### What you need to do
Please copy the listing word for word, starting with its first line and going on through the line containing "click(12, 518)", with that line included.

### Input records
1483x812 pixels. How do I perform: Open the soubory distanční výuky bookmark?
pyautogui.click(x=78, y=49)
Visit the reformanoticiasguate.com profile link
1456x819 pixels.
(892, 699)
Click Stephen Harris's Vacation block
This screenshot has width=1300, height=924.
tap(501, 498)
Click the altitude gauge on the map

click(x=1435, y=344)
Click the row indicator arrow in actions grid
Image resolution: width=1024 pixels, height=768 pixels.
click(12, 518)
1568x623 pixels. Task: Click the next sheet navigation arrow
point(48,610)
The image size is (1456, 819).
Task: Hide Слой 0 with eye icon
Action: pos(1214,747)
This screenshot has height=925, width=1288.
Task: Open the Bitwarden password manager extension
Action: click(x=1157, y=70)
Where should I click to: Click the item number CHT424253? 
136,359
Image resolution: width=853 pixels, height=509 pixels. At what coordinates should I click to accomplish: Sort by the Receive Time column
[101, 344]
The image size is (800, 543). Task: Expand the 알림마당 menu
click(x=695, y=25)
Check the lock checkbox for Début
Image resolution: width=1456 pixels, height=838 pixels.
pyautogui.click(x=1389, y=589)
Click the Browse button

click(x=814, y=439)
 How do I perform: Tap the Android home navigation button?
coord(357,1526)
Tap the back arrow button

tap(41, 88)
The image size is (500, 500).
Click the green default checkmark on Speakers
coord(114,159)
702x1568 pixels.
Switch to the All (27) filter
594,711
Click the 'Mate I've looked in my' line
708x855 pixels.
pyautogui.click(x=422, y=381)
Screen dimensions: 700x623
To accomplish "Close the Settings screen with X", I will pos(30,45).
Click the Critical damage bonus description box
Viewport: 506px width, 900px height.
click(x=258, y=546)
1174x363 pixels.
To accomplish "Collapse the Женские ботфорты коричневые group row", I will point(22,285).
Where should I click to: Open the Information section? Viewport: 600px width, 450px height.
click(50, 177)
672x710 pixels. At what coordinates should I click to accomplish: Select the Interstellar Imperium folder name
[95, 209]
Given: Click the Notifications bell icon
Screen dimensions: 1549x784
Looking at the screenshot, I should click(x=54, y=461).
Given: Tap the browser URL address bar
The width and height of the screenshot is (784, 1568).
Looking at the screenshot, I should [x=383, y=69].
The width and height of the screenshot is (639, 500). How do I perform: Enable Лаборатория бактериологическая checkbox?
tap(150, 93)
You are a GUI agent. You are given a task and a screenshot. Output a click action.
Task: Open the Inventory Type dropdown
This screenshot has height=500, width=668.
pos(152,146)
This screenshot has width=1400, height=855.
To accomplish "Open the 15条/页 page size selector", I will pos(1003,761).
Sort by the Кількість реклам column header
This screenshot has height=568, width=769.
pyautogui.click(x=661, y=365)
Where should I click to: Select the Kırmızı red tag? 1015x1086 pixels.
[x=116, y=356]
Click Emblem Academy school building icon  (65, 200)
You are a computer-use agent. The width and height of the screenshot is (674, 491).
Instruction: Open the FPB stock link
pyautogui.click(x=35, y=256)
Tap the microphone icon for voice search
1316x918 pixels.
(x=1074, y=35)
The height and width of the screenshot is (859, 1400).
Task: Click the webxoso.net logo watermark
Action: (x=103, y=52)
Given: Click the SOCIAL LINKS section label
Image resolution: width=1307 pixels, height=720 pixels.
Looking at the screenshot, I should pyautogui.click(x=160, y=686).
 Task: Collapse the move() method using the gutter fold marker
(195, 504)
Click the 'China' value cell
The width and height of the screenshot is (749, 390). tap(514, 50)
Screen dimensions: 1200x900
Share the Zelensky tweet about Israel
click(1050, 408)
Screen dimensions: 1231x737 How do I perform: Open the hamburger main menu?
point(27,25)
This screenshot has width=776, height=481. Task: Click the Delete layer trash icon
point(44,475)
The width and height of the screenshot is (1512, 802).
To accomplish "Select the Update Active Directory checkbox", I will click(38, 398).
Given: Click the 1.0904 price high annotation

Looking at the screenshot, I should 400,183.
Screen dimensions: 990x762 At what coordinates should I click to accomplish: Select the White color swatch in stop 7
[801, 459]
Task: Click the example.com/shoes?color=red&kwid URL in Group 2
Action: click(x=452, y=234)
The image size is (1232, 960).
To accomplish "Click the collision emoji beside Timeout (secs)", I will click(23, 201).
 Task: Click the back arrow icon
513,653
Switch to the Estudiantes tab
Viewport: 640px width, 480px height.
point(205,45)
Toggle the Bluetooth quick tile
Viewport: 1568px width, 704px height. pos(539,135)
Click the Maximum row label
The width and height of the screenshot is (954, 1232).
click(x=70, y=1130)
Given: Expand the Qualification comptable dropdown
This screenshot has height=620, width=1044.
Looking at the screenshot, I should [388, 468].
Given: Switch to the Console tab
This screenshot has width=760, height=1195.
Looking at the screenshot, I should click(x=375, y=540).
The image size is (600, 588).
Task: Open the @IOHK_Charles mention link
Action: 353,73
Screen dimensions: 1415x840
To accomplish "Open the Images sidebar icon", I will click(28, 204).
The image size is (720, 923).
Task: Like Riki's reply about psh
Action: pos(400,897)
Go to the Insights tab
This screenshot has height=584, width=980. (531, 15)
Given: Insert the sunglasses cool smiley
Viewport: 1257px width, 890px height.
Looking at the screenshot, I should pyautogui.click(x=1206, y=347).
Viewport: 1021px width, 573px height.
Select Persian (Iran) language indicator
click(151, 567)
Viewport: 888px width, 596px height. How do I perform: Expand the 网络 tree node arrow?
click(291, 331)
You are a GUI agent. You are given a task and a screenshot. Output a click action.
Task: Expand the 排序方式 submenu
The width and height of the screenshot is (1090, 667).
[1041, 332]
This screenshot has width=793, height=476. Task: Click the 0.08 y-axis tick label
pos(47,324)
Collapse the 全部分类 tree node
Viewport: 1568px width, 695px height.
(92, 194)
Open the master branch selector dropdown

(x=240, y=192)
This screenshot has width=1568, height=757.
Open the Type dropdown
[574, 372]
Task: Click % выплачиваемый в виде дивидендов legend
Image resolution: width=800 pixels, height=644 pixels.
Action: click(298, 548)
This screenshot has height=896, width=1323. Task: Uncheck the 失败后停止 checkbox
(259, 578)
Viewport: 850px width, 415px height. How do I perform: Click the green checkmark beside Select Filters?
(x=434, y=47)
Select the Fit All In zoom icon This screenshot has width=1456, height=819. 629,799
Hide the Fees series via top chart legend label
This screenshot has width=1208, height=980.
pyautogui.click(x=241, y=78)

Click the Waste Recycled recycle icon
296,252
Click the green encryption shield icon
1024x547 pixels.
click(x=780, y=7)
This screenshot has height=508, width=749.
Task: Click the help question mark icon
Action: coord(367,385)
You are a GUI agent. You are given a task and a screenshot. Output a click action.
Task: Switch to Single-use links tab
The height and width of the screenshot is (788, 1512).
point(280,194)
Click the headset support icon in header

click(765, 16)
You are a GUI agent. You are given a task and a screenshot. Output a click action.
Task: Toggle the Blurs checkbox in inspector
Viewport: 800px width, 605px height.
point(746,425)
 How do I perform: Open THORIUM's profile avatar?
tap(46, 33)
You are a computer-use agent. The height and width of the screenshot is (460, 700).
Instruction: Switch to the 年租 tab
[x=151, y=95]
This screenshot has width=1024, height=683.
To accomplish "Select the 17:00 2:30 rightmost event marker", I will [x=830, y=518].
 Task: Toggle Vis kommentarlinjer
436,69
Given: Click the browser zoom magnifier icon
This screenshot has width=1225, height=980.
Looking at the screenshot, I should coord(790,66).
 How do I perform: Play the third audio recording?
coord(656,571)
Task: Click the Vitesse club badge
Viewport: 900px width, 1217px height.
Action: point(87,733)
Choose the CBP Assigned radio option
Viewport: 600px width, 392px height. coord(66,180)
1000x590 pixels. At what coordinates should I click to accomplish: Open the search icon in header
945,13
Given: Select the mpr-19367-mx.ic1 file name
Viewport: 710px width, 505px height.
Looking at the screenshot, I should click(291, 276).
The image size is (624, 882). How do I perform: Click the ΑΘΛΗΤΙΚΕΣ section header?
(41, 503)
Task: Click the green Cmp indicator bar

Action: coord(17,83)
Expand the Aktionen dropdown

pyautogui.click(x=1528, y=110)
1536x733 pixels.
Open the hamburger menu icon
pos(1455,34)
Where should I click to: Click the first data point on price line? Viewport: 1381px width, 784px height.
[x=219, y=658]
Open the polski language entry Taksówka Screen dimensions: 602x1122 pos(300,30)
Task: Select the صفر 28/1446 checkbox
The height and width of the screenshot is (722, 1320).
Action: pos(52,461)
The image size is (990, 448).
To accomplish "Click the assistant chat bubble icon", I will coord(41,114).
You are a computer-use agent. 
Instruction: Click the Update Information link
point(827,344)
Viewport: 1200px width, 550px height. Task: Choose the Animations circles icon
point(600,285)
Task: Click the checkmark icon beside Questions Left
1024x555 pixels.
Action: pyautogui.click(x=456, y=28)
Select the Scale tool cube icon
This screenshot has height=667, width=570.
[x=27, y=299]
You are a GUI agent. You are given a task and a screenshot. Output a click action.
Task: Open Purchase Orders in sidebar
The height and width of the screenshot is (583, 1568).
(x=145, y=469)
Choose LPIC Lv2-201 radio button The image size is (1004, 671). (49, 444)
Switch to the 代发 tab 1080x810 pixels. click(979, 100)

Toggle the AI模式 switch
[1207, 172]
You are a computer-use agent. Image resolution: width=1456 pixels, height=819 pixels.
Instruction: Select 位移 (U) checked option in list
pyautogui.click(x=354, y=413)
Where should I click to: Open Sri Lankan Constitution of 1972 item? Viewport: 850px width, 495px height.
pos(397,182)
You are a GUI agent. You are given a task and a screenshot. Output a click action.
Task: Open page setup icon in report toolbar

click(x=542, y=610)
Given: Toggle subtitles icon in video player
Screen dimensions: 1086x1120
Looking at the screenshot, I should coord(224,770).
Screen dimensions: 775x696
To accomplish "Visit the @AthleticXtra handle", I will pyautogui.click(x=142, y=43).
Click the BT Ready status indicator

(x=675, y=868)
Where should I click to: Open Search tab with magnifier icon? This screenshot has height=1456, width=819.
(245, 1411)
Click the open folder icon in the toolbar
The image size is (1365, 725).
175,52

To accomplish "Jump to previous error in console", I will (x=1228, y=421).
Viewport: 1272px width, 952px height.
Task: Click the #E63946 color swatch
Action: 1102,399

### Reply
1483x812 pixels. How do I perform: Open the soubory distanční výuky bookmark?
pyautogui.click(x=78, y=49)
Visit the reformanoticiasguate.com profile link
1456x819 pixels.
(892, 699)
Click Stephen Harris's Vacation block
This screenshot has width=1300, height=924.
tap(501, 498)
Click the altitude gauge on the map

click(x=1435, y=344)
Click the row indicator arrow in actions grid
Image resolution: width=1024 pixels, height=768 pixels.
click(12, 518)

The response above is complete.